* _Stored data_
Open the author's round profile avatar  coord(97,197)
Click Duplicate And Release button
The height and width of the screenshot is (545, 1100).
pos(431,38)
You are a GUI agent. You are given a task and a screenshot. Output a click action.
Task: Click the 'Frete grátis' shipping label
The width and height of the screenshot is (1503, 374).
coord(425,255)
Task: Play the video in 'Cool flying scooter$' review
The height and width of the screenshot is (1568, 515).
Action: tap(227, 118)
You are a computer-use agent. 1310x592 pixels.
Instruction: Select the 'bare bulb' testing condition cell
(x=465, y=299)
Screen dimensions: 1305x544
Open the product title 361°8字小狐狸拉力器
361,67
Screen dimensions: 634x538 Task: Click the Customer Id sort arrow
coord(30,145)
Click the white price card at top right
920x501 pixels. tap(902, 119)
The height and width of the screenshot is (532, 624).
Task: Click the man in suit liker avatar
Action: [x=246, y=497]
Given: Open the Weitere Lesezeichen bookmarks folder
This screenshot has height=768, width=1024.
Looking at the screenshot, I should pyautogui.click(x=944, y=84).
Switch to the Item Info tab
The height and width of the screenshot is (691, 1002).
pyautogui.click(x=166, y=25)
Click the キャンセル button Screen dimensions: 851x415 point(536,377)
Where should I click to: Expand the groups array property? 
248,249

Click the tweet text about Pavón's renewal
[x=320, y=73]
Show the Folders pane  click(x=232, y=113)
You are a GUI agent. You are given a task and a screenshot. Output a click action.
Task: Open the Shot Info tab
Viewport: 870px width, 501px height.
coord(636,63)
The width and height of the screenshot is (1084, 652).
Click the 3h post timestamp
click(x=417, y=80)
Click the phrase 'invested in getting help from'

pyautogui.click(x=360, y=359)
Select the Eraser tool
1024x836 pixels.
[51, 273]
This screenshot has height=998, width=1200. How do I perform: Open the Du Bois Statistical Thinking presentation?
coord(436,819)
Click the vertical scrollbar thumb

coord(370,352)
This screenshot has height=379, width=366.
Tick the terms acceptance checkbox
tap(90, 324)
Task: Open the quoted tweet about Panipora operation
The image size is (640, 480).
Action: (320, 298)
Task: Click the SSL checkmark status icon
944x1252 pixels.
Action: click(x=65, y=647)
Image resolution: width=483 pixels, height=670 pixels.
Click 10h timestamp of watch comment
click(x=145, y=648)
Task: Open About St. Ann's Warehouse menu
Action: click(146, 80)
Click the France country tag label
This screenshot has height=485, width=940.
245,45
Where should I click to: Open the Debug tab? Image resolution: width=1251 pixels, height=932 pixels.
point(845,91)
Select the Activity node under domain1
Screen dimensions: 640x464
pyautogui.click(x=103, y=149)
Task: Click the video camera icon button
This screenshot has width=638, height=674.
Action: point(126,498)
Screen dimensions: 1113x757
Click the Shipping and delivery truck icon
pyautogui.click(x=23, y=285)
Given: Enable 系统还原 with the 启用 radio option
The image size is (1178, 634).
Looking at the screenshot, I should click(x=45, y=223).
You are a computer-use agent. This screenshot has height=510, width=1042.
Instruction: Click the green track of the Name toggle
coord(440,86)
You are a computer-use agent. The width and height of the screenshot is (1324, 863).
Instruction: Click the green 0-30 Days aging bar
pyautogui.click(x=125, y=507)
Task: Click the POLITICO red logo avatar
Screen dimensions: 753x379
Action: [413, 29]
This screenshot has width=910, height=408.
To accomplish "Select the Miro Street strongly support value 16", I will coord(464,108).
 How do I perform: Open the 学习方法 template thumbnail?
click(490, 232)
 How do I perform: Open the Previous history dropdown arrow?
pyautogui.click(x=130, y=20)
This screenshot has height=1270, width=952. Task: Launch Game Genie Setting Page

* _What is being asked_
Write out the data exactly as it stands.

* _Solution to this task_
Open the author's round profile avatar  coord(97,197)
Click Duplicate And Release button
The height and width of the screenshot is (545, 1100).
pos(431,38)
You are a GUI agent. You are given a task and a screenshot. Output a click action.
Task: Click the 'Frete grátis' shipping label
The width and height of the screenshot is (1503, 374).
coord(425,255)
Task: Play the video in 'Cool flying scooter$' review
The height and width of the screenshot is (1568, 515).
Action: tap(227, 118)
You are a computer-use agent. 1310x592 pixels.
Instruction: Select the 'bare bulb' testing condition cell
(x=465, y=299)
Screen dimensions: 1305x544
Open the product title 361°8字小狐狸拉力器
361,67
Screen dimensions: 634x538 Task: Click the Customer Id sort arrow
coord(30,145)
Click the white price card at top right
920x501 pixels. tap(902, 119)
The height and width of the screenshot is (532, 624).
Task: Click the man in suit liker avatar
Action: [x=246, y=497]
Given: Open the Weitere Lesezeichen bookmarks folder
This screenshot has height=768, width=1024.
Looking at the screenshot, I should pyautogui.click(x=944, y=84).
Switch to the Item Info tab
The height and width of the screenshot is (691, 1002).
pyautogui.click(x=166, y=25)
Click the キャンセル button Screen dimensions: 851x415 point(536,377)
Where should I click to: Expand the groups array property? 
248,249

Click the tweet text about Pavón's renewal
[x=320, y=73]
Show the Folders pane  click(x=232, y=113)
You are a GUI agent. You are given a task and a screenshot. Output a click action.
Task: Open the Shot Info tab
Viewport: 870px width, 501px height.
coord(636,63)
The width and height of the screenshot is (1084, 652).
Click the 3h post timestamp
click(x=417, y=80)
Click the phrase 'invested in getting help from'

pyautogui.click(x=360, y=359)
Select the Eraser tool
1024x836 pixels.
[51, 273]
This screenshot has height=998, width=1200. How do I perform: Open the Du Bois Statistical Thinking presentation?
coord(436,819)
Click the vertical scrollbar thumb

coord(370,352)
This screenshot has height=379, width=366.
Tick the terms acceptance checkbox
tap(90, 324)
Task: Open the quoted tweet about Panipora operation
The image size is (640, 480).
Action: (320, 298)
Task: Click the SSL checkmark status icon
944x1252 pixels.
Action: click(x=65, y=647)
Image resolution: width=483 pixels, height=670 pixels.
Click 10h timestamp of watch comment
click(x=145, y=648)
Task: Open About St. Ann's Warehouse menu
Action: click(146, 80)
Click the France country tag label
This screenshot has height=485, width=940.
245,45
Where should I click to: Open the Debug tab? Image resolution: width=1251 pixels, height=932 pixels.
point(845,91)
Select the Activity node under domain1
Screen dimensions: 640x464
pyautogui.click(x=103, y=149)
Task: Click the video camera icon button
This screenshot has width=638, height=674.
Action: point(126,498)
Screen dimensions: 1113x757
Click the Shipping and delivery truck icon
pyautogui.click(x=23, y=285)
Given: Enable 系统还原 with the 启用 radio option
The image size is (1178, 634).
Looking at the screenshot, I should click(x=45, y=223).
You are a computer-use agent. This screenshot has height=510, width=1042.
Instruction: Click the green track of the Name toggle
coord(440,86)
You are a computer-use agent. The width and height of the screenshot is (1324, 863).
Instruction: Click the green 0-30 Days aging bar
pyautogui.click(x=125, y=507)
Task: Click the POLITICO red logo avatar
Screen dimensions: 753x379
Action: [413, 29]
This screenshot has width=910, height=408.
To accomplish "Select the Miro Street strongly support value 16", I will coord(464,108).
 How do I perform: Open the 学习方法 template thumbnail?
click(490, 232)
 How do I perform: Open the Previous history dropdown arrow?
pyautogui.click(x=130, y=20)
This screenshot has height=1270, width=952. Task: Launch Game Genie Setting Page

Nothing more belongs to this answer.